Question: How do you use the definition of the scalar product, find the angles between the following pairs of ...

Question

How do you use the definition of the scalar product, find the angles between the following pairs of vectors: $- 4i + 5{\text{ }}j - k$ and $3i + 4j - k$ ?

Answer 1

Solution

Hint : For solving this particular question we have to use the definition of the scalar product to find the angle between these two given vectors. We have to calculate the dot product , Evaluate the magnitudes, and lastly substitute into the respective expression.

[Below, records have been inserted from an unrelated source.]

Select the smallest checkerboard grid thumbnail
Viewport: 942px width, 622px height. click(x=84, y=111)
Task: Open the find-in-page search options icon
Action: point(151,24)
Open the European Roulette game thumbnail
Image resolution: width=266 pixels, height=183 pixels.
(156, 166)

Complete step by step solution:
we have given pairs of vectors: $- 4i + 5{\text{ }}j - k$ and $3i + 4j - k$ ,
we have to use the definition of the scalar product to find the angle between these two given vectors.
Let these vectors as $\overrightarrow A$ be equal to $- 4i + 5{\text{ }}j - k$ and $\overrightarrow B$ is equal to $3i + 4j - k$ .
We can represent the given first vector as following ,
$\overrightarrow A = < \- 4,5, - 1 >$ and
Similarly, we can represent the given second vector as following ,
$\overrightarrow B = < 3,4, - 1 >$
We know that ,
The angle between the two vectors is given as
$\overrightarrow A .\overrightarrow B = \left| {\overrightarrow A } \right|\left| {\overrightarrow B } \right|\cos \theta$
Where $\overrightarrow A = < \- 4,5, - 1 >$ ,
$\overrightarrow B = < 3,4, - 1 >$ ,
$\left| {\overrightarrow A } \right|$ represents the magnitude of the vector $\overrightarrow A$ ,
$\left| {\overrightarrow B } \right|$ represents the magnitude of the vector $\overrightarrow B$ and
$\theta$ represents the angle between the two vectors that are $\overrightarrow A$ and $\overrightarrow B$ .
Now, calculating the dot product ,
$\overrightarrow A .\overrightarrow B = < \- 4,5, - 1 > . < 3,4, - 1 >$
$= - 12 + 20 + 1 \\\ = 9;$
Evaluating the magnitudes ,
$\left| {\overrightarrow A } \right| = \left| { < \- 4,5, - 1 > } \right| = \sqrt {16 + 25 + 1} = \sqrt {42}$
$\left| {\overrightarrow B } \right| = \left| { < 3,4, - 1 > } \right| = \sqrt {9 + 16 + 1} = \sqrt {26}$
Lastly, substitute all the calculated value , we will get the following result ,
$\cos \theta = \dfrac{{\overrightarrow A .\overrightarrow B }}{{\left| {\overrightarrow A } \right|.\left| {\overrightarrow B } \right|}} = \dfrac{9}{{\sqrt {42} .\sqrt {26} }} = 0.27$
After simplifying we will get ,
$\cos \theta = 0.27$
Now, the angle between the two vectors is given as ,
$\theta = ar\cos (0.27) = {74.2^ \circ }$
Hence, we get the required result.
So, the correct answer is “ $\theta = ar\cos (0.27) = {74.2^ \circ }$ ”.

Note : While solving this question one must know the concept of vectors, angle between them. Questions similar in nature as that of above can be approached in a similar manner and we can solve it easily. Scalar product results in scalar and vector or cross product results in vector quantity.